In the early 1900’s, Alberto Santo-Dumont floated over Paris in his own flying machine for leisure and for errand-running. To test out his machine’s prowess, he raced against cars—and won! Alberto loved flying. He longed to invent the first completely self-propelled airplane though, believing it would change the world and bring peace to it. To help him keep time while flying, his good friend Louis Cartier invented a wrist watch for him three years before his big flight.
On a chilly, fall morning in 1906, Alberto prepared to show off his newly invented airplane to a crowd of nearly one thousand people. Even though engineers had been attempting this same feat for years, the people had confidence that Santos would succeed where they had not. Louis Bleriot, a fellow inventor, arrived for this demonstration with his newly invented airplane, hoping to beat Alberto into the air. Spectators silently watched as Santos walked over to his competitor. Being the gracious man he was, he deferred to Bleriot by allowing him the first opportunity to fly. Three failed attempts later, his machine crashed without ever getting off the ground.
Alberto started his engine and barreled down the field “in a burst of energy.” The crowd cheered as they watched in amazement as Alberto flew over head—higher and higher. Despite a hard landing and some damage to the plane, he rejoiced in being the first man to take off in a plane using its own power. Using his wrist watch to keep time, Alberto realized he had broken the speed record of his previous flying machine. He was celebrated throughout the world! Unfortunately, history nearly forgot Alberto Santo-Dumont, at least until now.
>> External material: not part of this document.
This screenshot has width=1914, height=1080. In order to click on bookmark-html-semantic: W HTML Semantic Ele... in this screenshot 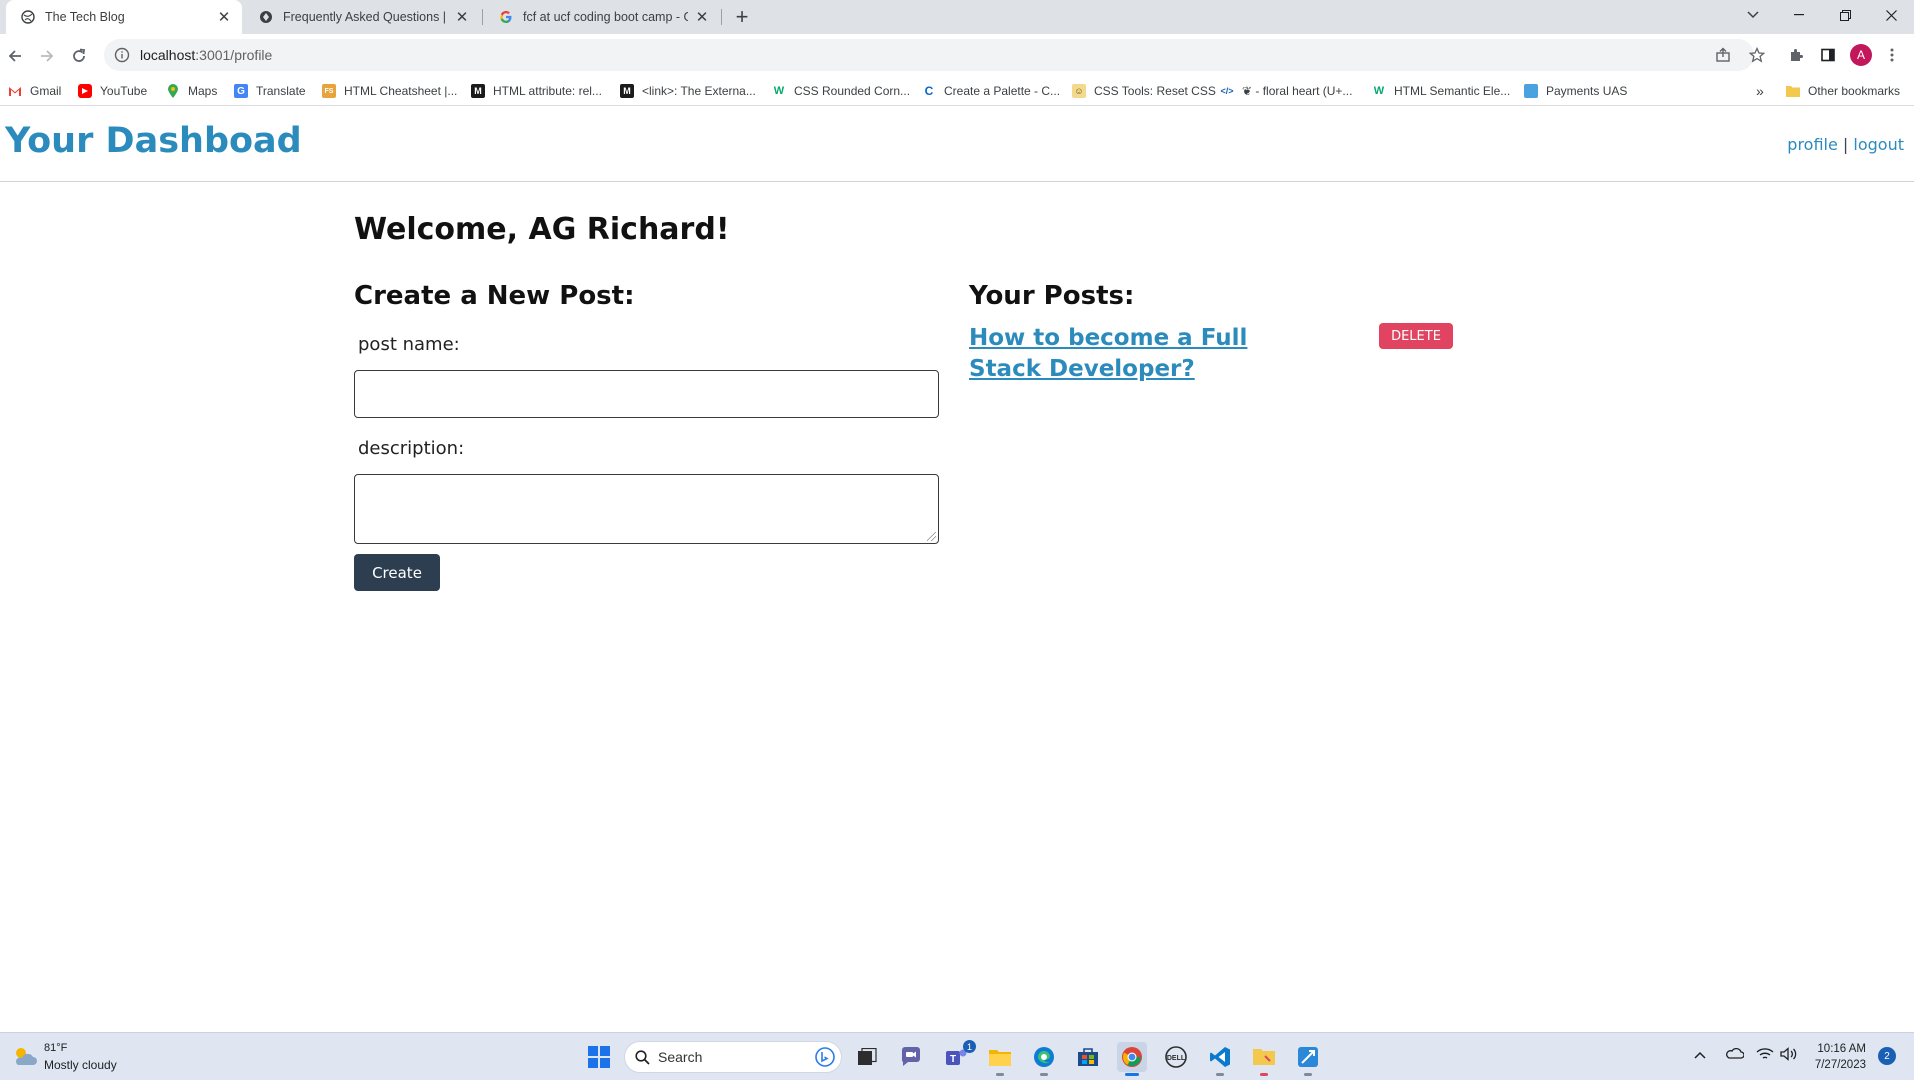, I will do `click(1441, 91)`.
Victoria Griffith’s The Fabulous Flying Machines of Alberto Santo-Dumont is both captivating and informative. Like most people, I grew up with the belief that the Wright Brothers were the first men in flight. They rightly deserve a place in American and flight history. Alberto, according to the research provided in the book, had the first completely machine propelled plane. Apparently, the Wright Brother’s plane needed some assistance getting off the ground. Interestingly, Alberto and the people in Paris were not even aware of the Wright Brothers’ accomplishment which took place three years before the flight in France. There is more fascinating information in the extensive Author’s Note section of the book.
The skillfully written narrative brings history and Alberto to life. Griffith humanizes him by depicting his friendship with Cartier and his interactions with others while drawing him as a larger than life character floating around Paris and inventing flying machines. Eva Montanari has created remarkable illustrations in soft colors using paints and chalks that reflect the text and era well. I recommend The Fabulous Flying Machines of Alberto Santo-Dumont for ages 7 and up.
- Character: look closely at how Alberto interacts with the people in his life; what character qualities does he possess? give at least one detail from the story to support each quality
- Friendship: examine the friendship between Cartier and Alberto; what qualities should a good friend possess? which ones are depicted in their relationship?
- Purpose: discuss how Alberto’s desire to better the world drove him to invent the airplane; how has he succeeded? how has the airplane been used that would disappoint him?
- History: research and create a time line of aviation history
- Geography: identify Brazil and France on a globe; learn some basic facts about the countries such as capitals, climates, and terrains; compare/contrast with area child lives
- Compare/Contrast: research the life and accomplishments of the Wright Brothers or Louis Bleriot; compare and contrast to the life and accomplishments of Alberto Santos-Dumont
- Journal: write a journal entry from the perspective of one of the spectators or Alberto; what do they see? feel? think?